President Kabila’s Decision to Step Down from Power Should be Celebrated
After nearly 18 years in power, Joseph Kabila, president of the Democratic Republic of the Congo, is stepping down. Once he does, it will mark the country’s first-ever peaceful democratic transition of power. Given the state of politics, law, and order in the DRC and the shaky ground on which this move is made, some will be tempted to dismiss this as a fluke. But make no mistake: this is an act worthy of celebration.
The DRC is by no means a model democracy. Although he has won two elections to the presidency, Kabila was initially installed after the assassination of his predecessor – his father, President Laurent-Désiré Kabila. Elections in DRC are categorically criticized and widely perceived as corrupt and arbitrary. The impending 2018 election, which will decide Kabila’s successor, is more than a year behind schedule.
Yet these are the very reasons why President Kabila’s decision is so significant. In countries like the DRC, democratic failure is the norm. Elections are expected to fail or be ignored; leaders are virtually expected to refuse to leave office voluntarily. Especially given the violence and turmoil endemic to the region, democratic leaders have countless opportunities and excuses to hold onto power. In a setting like this, voluntarily leaving office is a radical act.
Western audiences are quick to dismiss imperfect or struggling democracies that do not resemble their own. But the political, social, and economic environment in Sub-Saharan Africa is enormously different from any other region. Democracy, while a noble pursuit, requires vast infrastructure, organization, and consistency that are not readily available in a place like DRC. We are quick to forget that it took many centuries of chaos and bloodshed before most European countries could achieve true rule of law, let alone modern democracy.
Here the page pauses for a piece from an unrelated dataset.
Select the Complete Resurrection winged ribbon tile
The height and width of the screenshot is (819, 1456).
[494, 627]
We also forget that beyond institutions, democracies are largely driven by their leaders and the precedents they set. Here in the U.S., we have mythologized the Founding Fathers, not only for their lofty vision but also for concrete actions that set long-term precedents for how power is wielded. American democracy did not begin with the Constitution; it began when victorious General Washington made the radical decision to relinquish control of the military to civilian hands. That action was necessary in order for the Constitution, and everything that followed, to come into being.
President Kabila has no precedent to turn to. His democracy is young, and it is growing, and young democracies are impressionable. This transition – the first of many, I hope – could be the precedent that holds the key to a fully realized democracy anchoring itself in DRC in the future.
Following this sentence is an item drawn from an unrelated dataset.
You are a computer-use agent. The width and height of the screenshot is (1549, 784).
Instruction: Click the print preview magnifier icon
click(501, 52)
I would like to add that even America, which remains the gold standard for democracies everywhere, is not airtight. Recent events have shown that democratic institutions are only as strong as the people who run them, and they can be mismanaged, ignored, or discarded like in any other government. Indeed, a number of Western nations, including ours, today face heightened polarization and a return to the sort of casual disregard for democratic norms that we generally associate with developing democracies. The lesson we must take from this is that even the best-crafted democracy is not invincible; it must be maintained and nourished, and led by individuals of integrity and vision and morals. We can never, ever take democracy for granted.
On the flip side of this lesson is a more reassuring one: that every democratic success is a victory to be proud of. Not taking democracy for granted also means recognizing progress as progress. When an election is cleaner than the last, when the press is made more free, when a leader steps down even though he has the ability not to – that is progress.
The Founding Fathers did not invent democracy or sow it overnight; their ideas emerged from a broader period of renaissance and enlightenment, and that light emerged out of a vast period of darkness. Central Africa has seen and continues to see, great darkness. We must be vigilant in watching for the light that peers out from the fog, so we can find it and nurture it. If we look only for bonfires, we will miss the bold sparks that could be kindled.